Fig. 2: Relationship between salivary anti-influenza virus activity and total bacterial amount in mouth-rinsed water.
figure 2

The anti-influenza virus activity of saliva and total bacterial amount in mouth-rinsed water were measured at three time points: before, 5 min after, and 1 h after toothbrushing. The horizontal axis represents anti-influenza virus activity, while the vertical axis indicates total bacterial amount. To eliminate individual differences in pre-brushing values and for standardization among participants, we calculated the difference (Δ value) by subtracting the values of total bacterial load and antiviral activity at 5 min and 1 h after toothbrushing from the values before toothbrushing. Each plot represents individual sample values. a Correlation analysis of Δvalue 5 min after brushing. b Correlation analysis of Δvalue 1 h after brushing. Dotted lines represent regression lines. Statistical analysis was performed using Spearman rank correlation coefficients.

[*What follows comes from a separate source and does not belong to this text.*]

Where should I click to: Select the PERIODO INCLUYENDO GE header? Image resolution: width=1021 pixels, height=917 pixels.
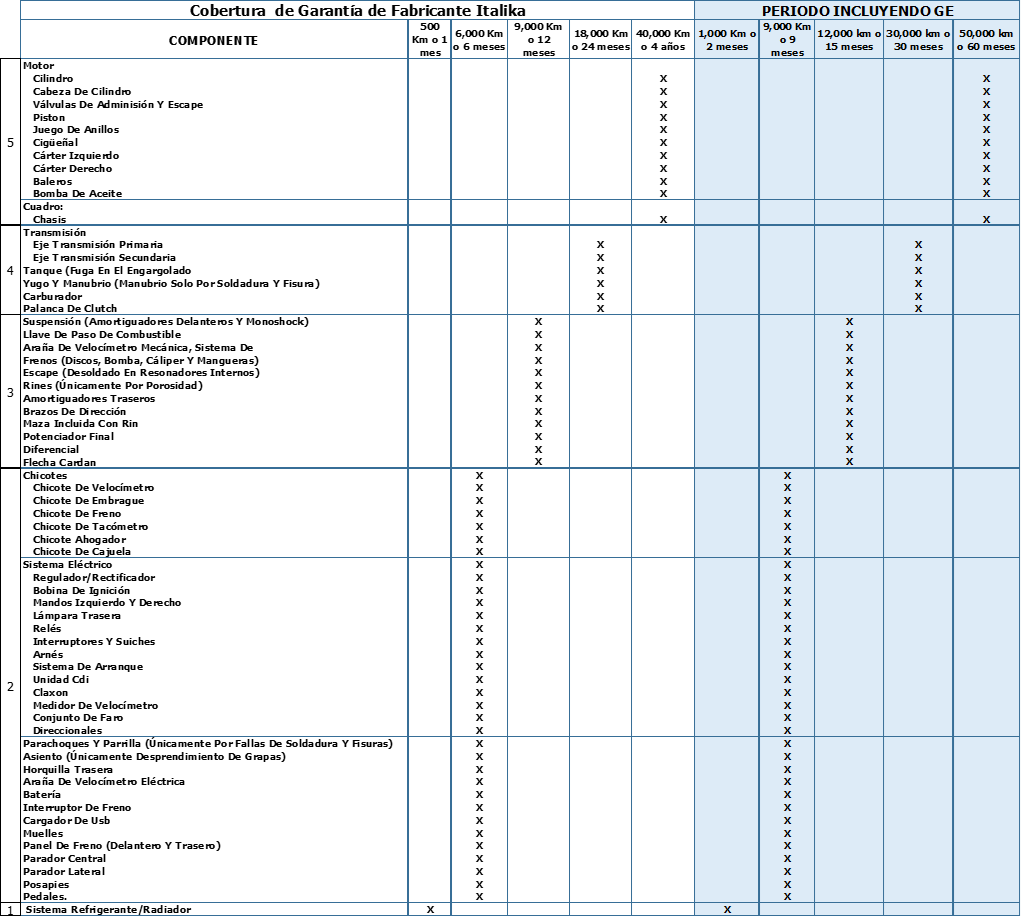pyautogui.click(x=857, y=10)
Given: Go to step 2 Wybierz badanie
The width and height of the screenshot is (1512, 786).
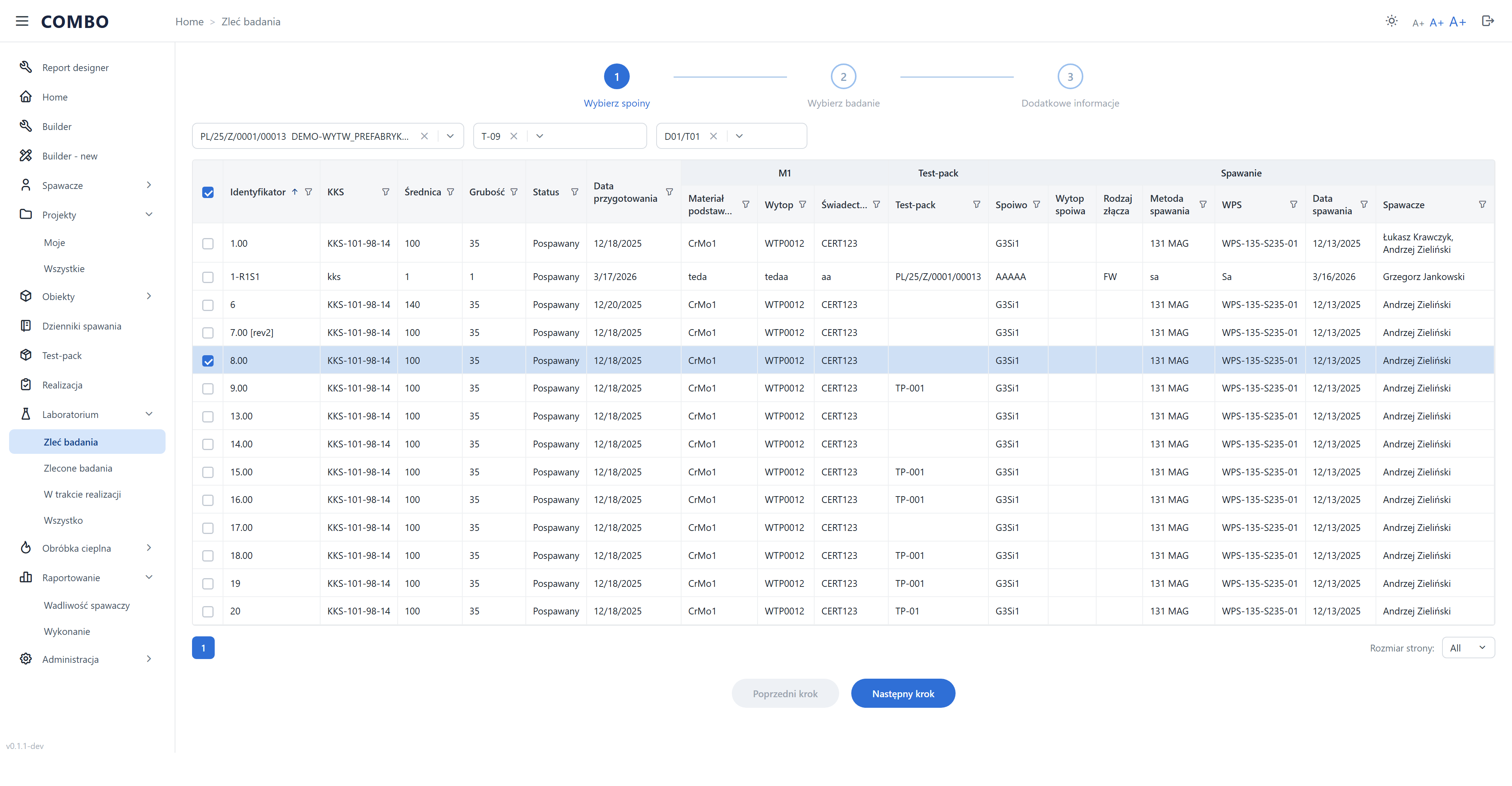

This study has some limitations. As this study is an open-label single-arm trial, there is a risk of inherent bias, and factors other than toothbrushing, such as recruiting only participants with good oral condition, and the average age (mean ± SD) being 31.6 ± 7.4 (skewing younger), may have influenced the results. Since the experiments were conducted in vitro to quantify influenza virus infection in cultured cells, the direct implications and preventive effects of toothbrushing on influenza infection in humans were not conveyed. Further research is necessary to investigate the impact of toothbrushing on actual influenza infection rates. However, previous research has established a connection between oral hygiene practices and a reduced risk of influenza infection, including studies showing that professional oral care by dental hygienists decreases the likelihood of influenza infection [12, 13]. These findings support the conclusion that toothbrushing contributes to the inhibitory effects of saliva on influenza viral infection by improving oral cleanliness.

Conclusion

This study demonstrates that toothbrushing enhances the anti-influenza virus activity of saliva significantly in vitro. It suggests the importance of maintaining and improving oral health through regular oral hygiene practices, which may support saliva’s antiviral properties. These findings suggest that promoting a healthy oral environment through habits like toothbrushing can serve as an effective strategy for preventing influenza virus infections.